Azzarello’s big time into genre, as anybody who’s ever read “100 Bullets,” especially “the Hard Way” or “The Counterfifth Detective” arcs on that book could tell you, and his love for the Revisionist Western in “Loveless” is clear. Wes Cutter is an ex-confederate soldier returning home from the Civil War (think John Wayne in “The Searchers” but with less hygeine and racism). Cutter’s land has annexed by corrupt Union soldiers, most likely sold out by his greedy, shady friends. Meanwhile, across town more corrupt Union soldiers seize more land that isn’t theirs.

Cutter’s situation may be awkward, but it isn’t supposed to be sympathetic. By taking away his land/pride/friends/etc.
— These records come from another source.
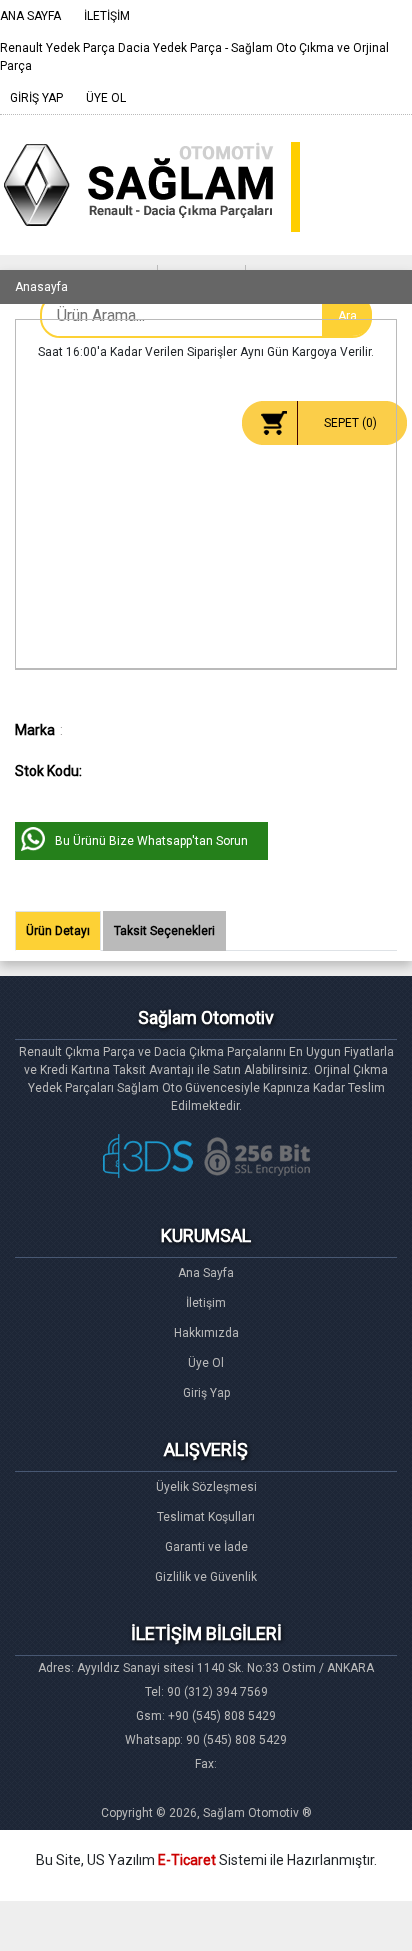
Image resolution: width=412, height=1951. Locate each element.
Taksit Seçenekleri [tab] (164, 931)
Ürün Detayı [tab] (58, 931)
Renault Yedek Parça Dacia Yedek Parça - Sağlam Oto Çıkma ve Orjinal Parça (194, 57)
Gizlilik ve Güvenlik (206, 1577)
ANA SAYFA (30, 16)
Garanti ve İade (206, 1547)
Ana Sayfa (206, 1273)
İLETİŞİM (107, 16)
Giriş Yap (206, 1393)
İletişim (206, 1303)
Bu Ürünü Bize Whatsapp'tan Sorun (151, 841)
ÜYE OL (106, 98)
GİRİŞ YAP (36, 98)
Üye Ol (206, 1363)
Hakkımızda (206, 1333)
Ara (347, 316)
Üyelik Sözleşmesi (206, 1487)
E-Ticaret (187, 1860)
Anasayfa (41, 287)
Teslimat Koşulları (206, 1517)
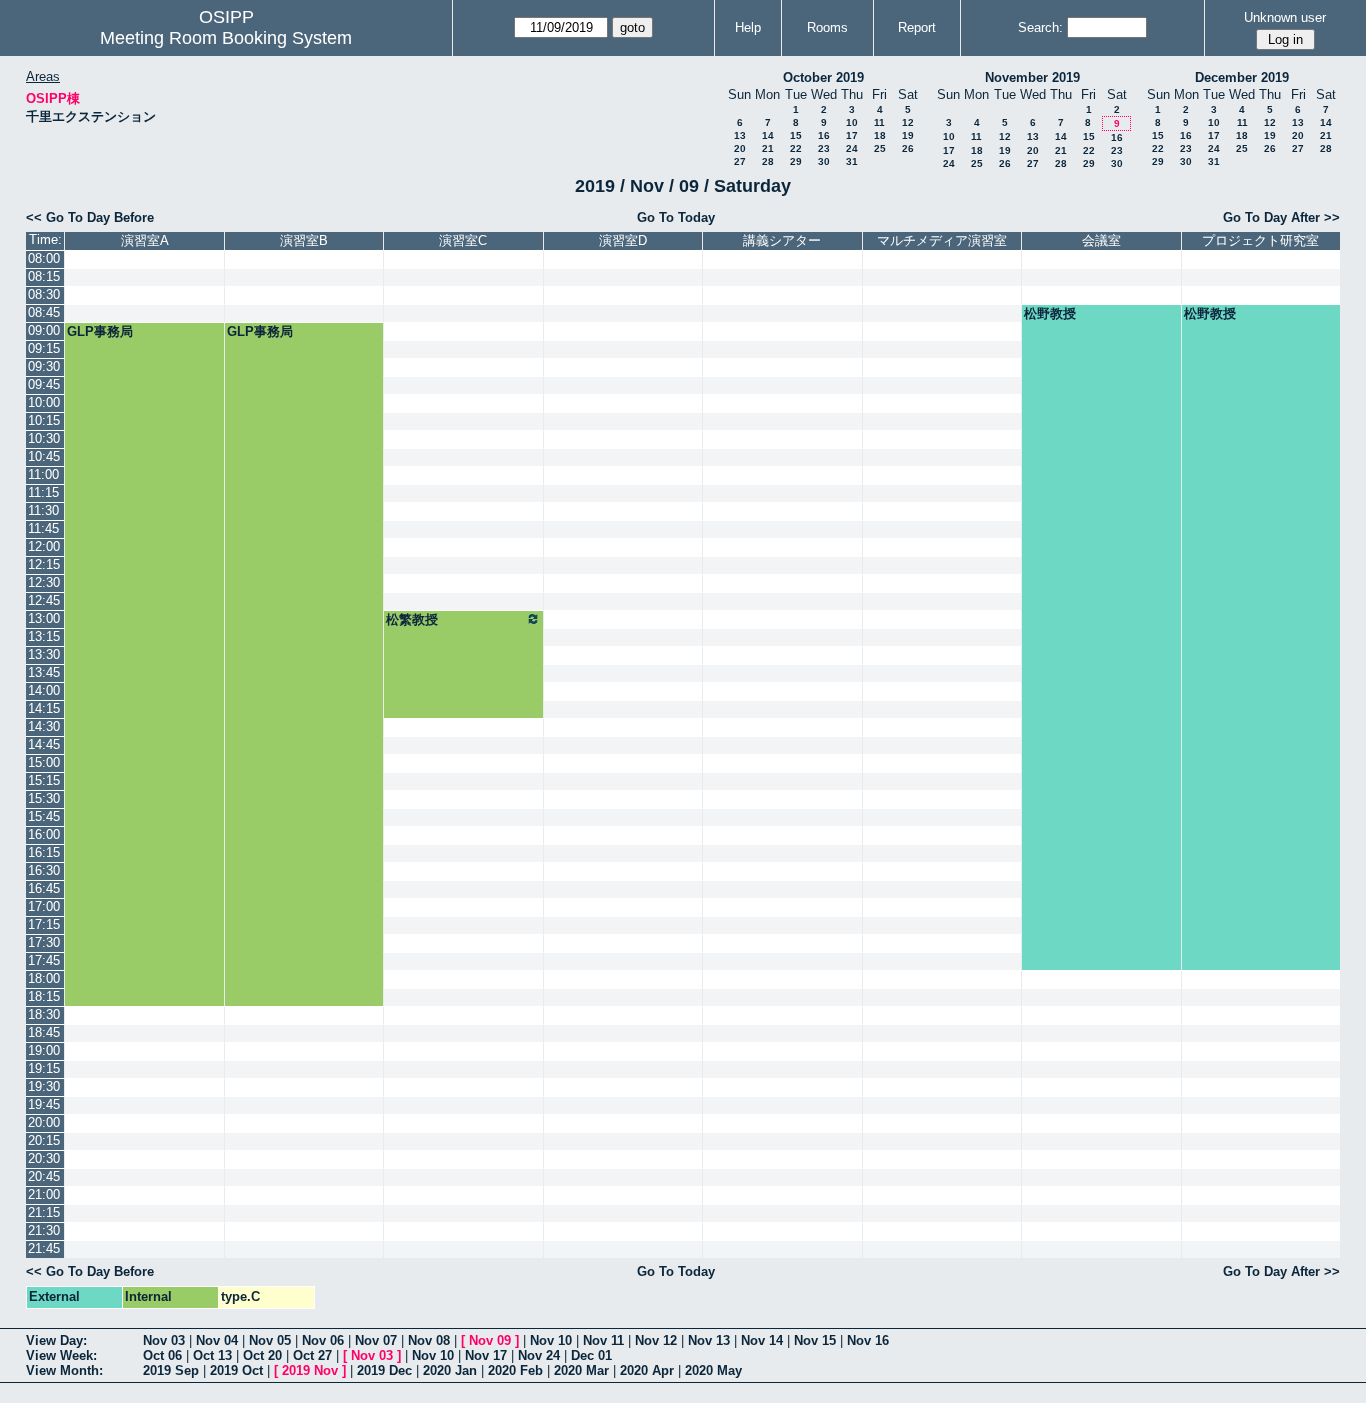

Azzarello doesn’t want us to feel for Cutter, he just wants us to know that Cutter doesn’t really have a place to call home, which hopefully means he’ll just end up shooting a lot of people in every issue.

Cutter does have some great gimmicks, though.Aside from having the requsite crack-shot pistol talents, a buzzard, nature’s vulture, follows Cutter around, knowing he’ll leave plenty of delicious lead-riddled corpses behind. And his wife dresses like a man.

“Loveless” captures the pacing and cinematography of the Leone Westerns with Frusin’s careful panel sequences. The opening shootout features pages of dialogue with more build-up to the brief violence than panels spent portraying the violence itself, smaller panels pulling in for tight detail close-ups of grizzled faces and hands reaching patiently for revolvers. It’s pretty much the closest comic equivalent to Leone-style showdowns in “Once Upon a Time in the West” or “the Good, the Bad and the Ugly,” where, literally, five minutes of extreme close-ups climax in about three seconds of shooting while a melodramatic yet unbelievable awesome Ennio Morricone score swells in the background. In fact, “Loveless” would probably be better if it came with a miniature device that played Morricone as you read it. Oh yeah, and Cutter says “Fucksticks.” When was the last time you heard John Wayne say that? (not counting the deleted scenes from “Cahill”).

But “Loveless” introduces so many characters in one issue that it’s partly disorienting. Townspeople, and especially a crusty old saloon patron seem only like props instead of multi-dimensional characters, but then with any luck they’ll get a little more multi-dimensional in future issues. Or shot. Either way, really.

Aside from creating tons of sweet movies, Revisionist Westerns also provided two additional stellar contributions to pop culture: more film roles for crazed German Klaus Kinski, and in-joke fodder for “Back to the Future III,” so clearly “Loveless” has big boots to fill.